Saturday, September 26, 2015
The geckos weren't the only ones to have their habitat disrupted by our clean-up. We found this gorgeous snake - a Red Racer - about a half hour after we thought we had finished in that corner of our yard.
Red Racer had only come out partially from under the storage box, but we could see he was a good size snake. About 2 feet of the body was visible, and it did not show any signs of tapering down to its tail.
He stopped with his head raised and occasionally tasted the air with his tongue, probably trying to figure out what had happened to his home.
Red Racers get their common name from their beautiful coloration, and their ability to move very rapidly. They can grow to be very large - to 6 feet in length or more.
Individual snakes can vary greatly in appearance and their coloring may be shades of pink and red, light brown or tan. They have large eyes and most have darker patterns on the head.
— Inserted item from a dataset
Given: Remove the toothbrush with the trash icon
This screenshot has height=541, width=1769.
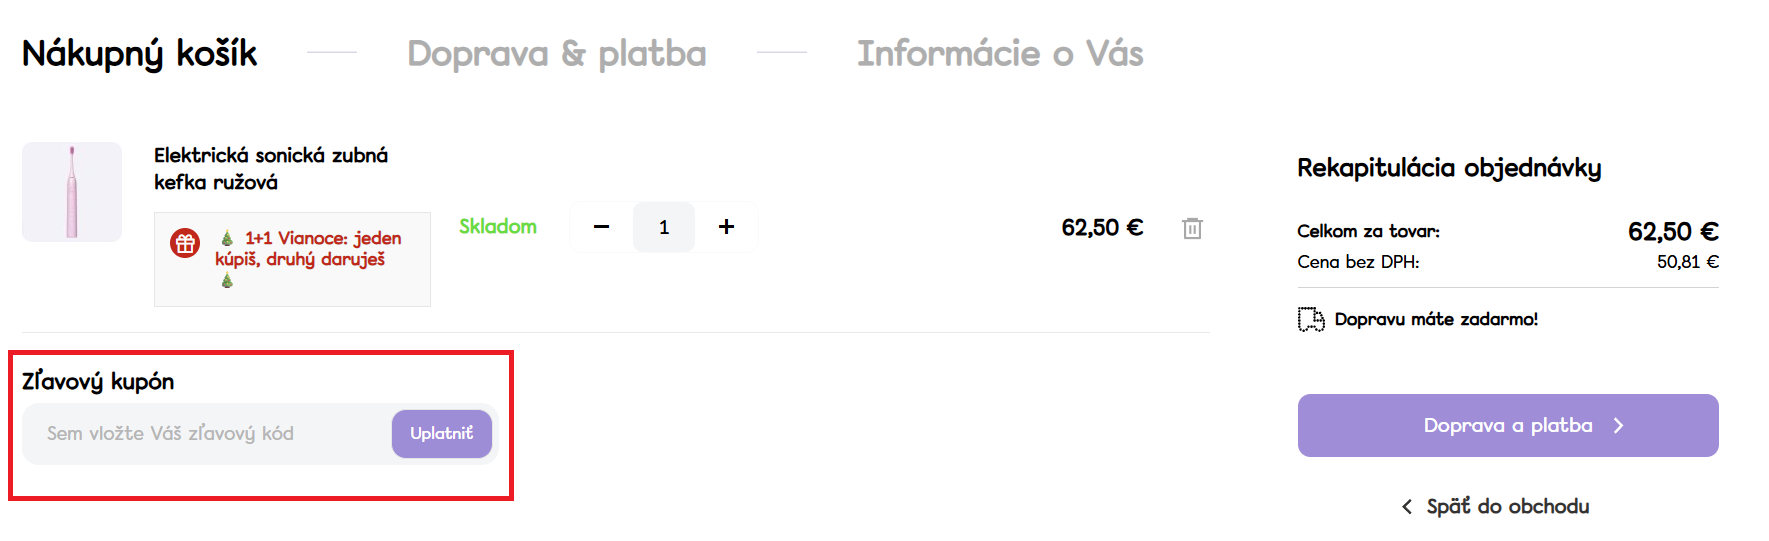Looking at the screenshot, I should tap(1192, 229).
Red Racer is a diurnal snake, which means it is out and about during the day. It is an active hunter, eating whatever it can overcome and crush with its jaws. This may include lizards and other snakes, birds and road kill. It can climb into bushes and trees so nestling birds and bird eggs can also be part of the diet.
Although Red Racer is not poisonous, it will defend itself by striking or biting if threatened or handled.
We didn't want to scare him so we stepped away. He came out a bit further from under the storage box, and moved towards the pool control box on the wall where two of the geckos had hidden themselves earlier. Red Racer started to crawl upwards along the wall, then made a fast lunge towards the box. One of the geckos zipped out from behind, dashed across the block wall, and disappeared behind the bamboo fencing a few feet away.
We figured our Red Racer had had a challenging enough day so far, so we left him in peace while we figured out how to reconstruct his habitat.
This is a new snake species for our yard, and brings our yard list snake species total to 5: Red Racer, Desert Blind Snake, Shovel Nose Snake, Black-headed Snake, and Gopher Snake. It is amazing that our yard can support a snake this size, and even more surprising that it has obviously been living here for a while.
We will be rethinking our plans for this corner of the yard, to make sure he has a safe place to live.